A Case of Pediatric Idiopathic Intracranial Hypertension Presenting with Divergence Insufficiency

Article information

Korean J Ophthalmol. 2011;25(4):289-293
Publication date (electronic) : 2011 July 22
doi : https://doi.org/10.3341/kjo.2011.25.4.289
1Department of Ophthalmology, Yonsei University Medical Center, Seoul, Korea.
2Department of Ophthalmology, National Health Insurance Corporation Ilsan Hospital, Goyang, Korea.
Corresponding Author: Hye Young Kim, MD. Department of Ophthalmology, National Health Insurance Corporation Ilsan Hospital, #1232 Baekseok 1-dong, Ilsandong-gu, Goyang 410-719, Korea.

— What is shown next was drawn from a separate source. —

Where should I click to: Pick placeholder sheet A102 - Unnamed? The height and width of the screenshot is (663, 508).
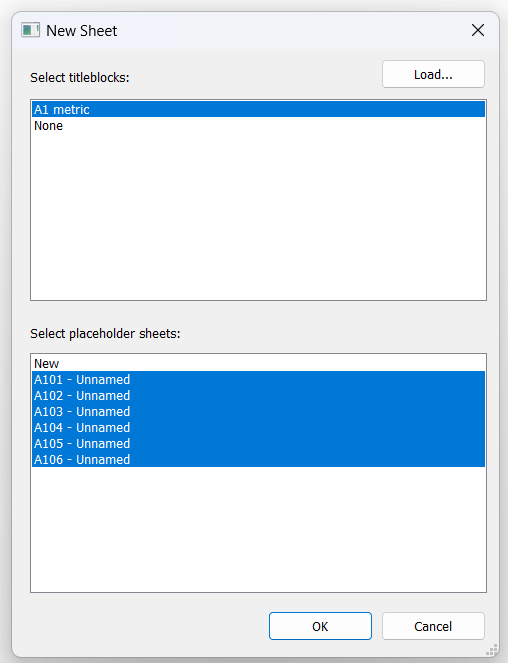point(258,396)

Tel: 82-31-900-0590, Fax: 82-31-900-0049, khyeye@paran.com
Received 2009 October 29; Accepted 2010 May 10.


An 11-year-old female presenting diplopia only at distance was found to have comitant esotropia of 20 prism diopters (PD) at distance and normal alignment at nearer proximity. Other ocular movement, including abduction, was normal and a thorough neurologic examination was also normal. The deviation angle of esotropia was increased to 35 PD in 6 months, and a brain magnetic resonance imaging with venogram at that time demonstrated no intracranial lesion. A lumbar puncture showed increased opening pressure but the cerebrospinal fluid composition was normal. The patient was diagnosed as having idiopathic intracranial hypertension and treated with oral acetazolamide. Three months after treatment, the deviation angle decreased to 10 PD. This is a case report of divergence insufficiency in pediatric idiopathic intracranial hypertension, with an increasing deviation angle of esotropia. Although sixth cranial nerve palsy is a common neurologic manifestation in intracranial hypertension, clinicians should be aware of the possibility of divergence insufficiency. Also, ophthalmoparesis may not be apparent and typical at first presentation, as seen in this case, and therefore ophthalmologists should be aware of this fact, while conducting careful and proper evaluation, follow-up, and intervention.

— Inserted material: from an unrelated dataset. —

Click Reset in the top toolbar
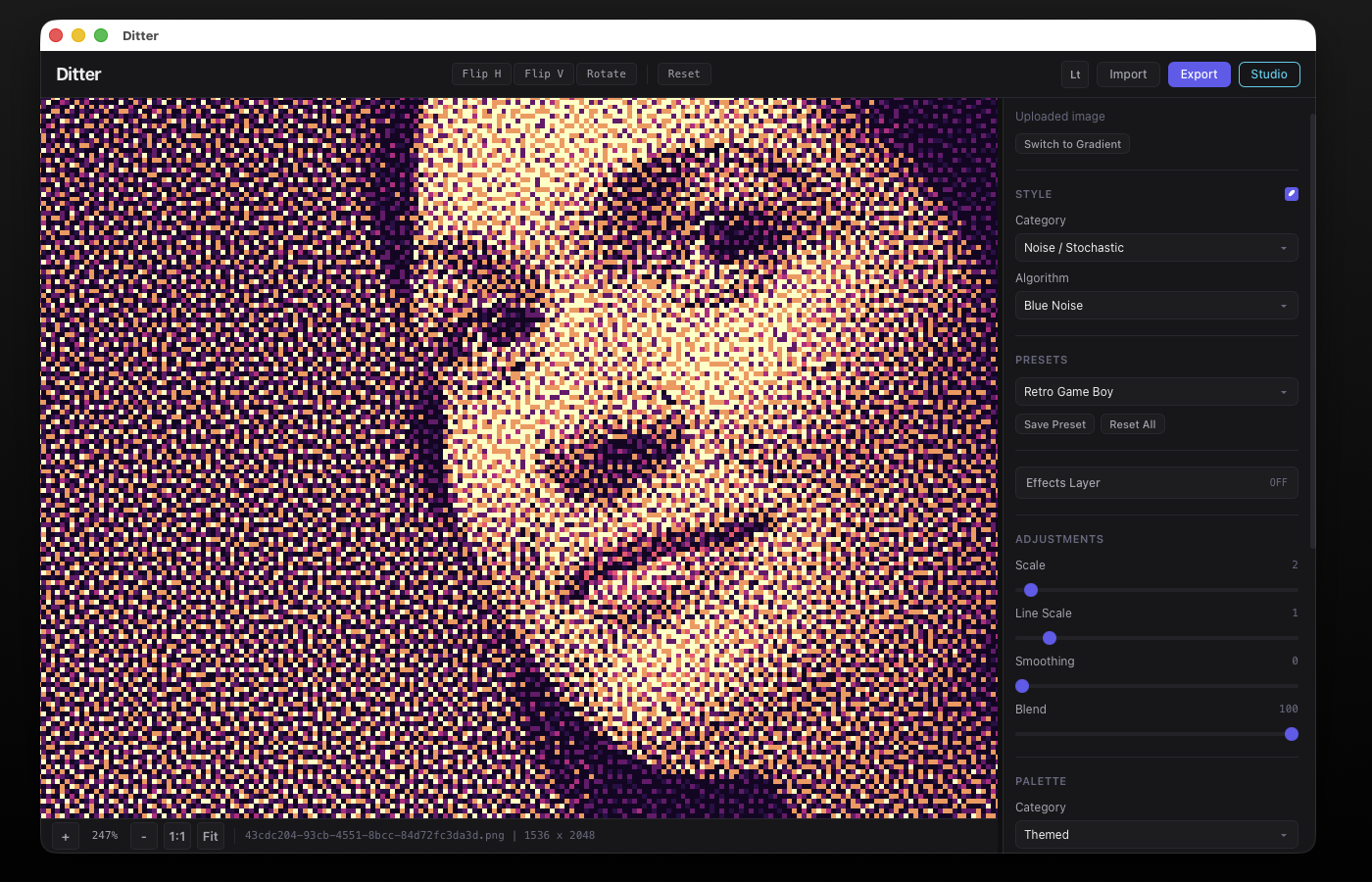 [684, 74]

Divergence insufficiency is a clinical sign characterized by esotropia at distance with normal abduction and no ocular misalignment at nearer proximity. Patients with divergence insufficiency thus complain of diplopia only at distance [1,2]. Diplopia due to divergence insufficiency has been described in several neurologic diseases such as encephalitis, neurobrucellosis, Miller Fisher syndrome, and also intracranial hypertension [3-6]. We encountered a case of divergence insufficiency in an 11-year-old girl with idiopathic intracranial hypertension (IIH), in which the angle of deviation increased with time. This publication reports the detailed findings of this case.

Case Report

An 11-year-old female patient visited the ophthalmology clinic with a four-month history of diplopia, especially when concentrating on a distant target such as letters on the whiteboard in school. She denied any headache during those periods. The patient had no remarkable past medical history. She had already visited another ophthalmology clinic with the same symptoms and underwent brain magnetic resonance imaging (MRI), which she was told was normal.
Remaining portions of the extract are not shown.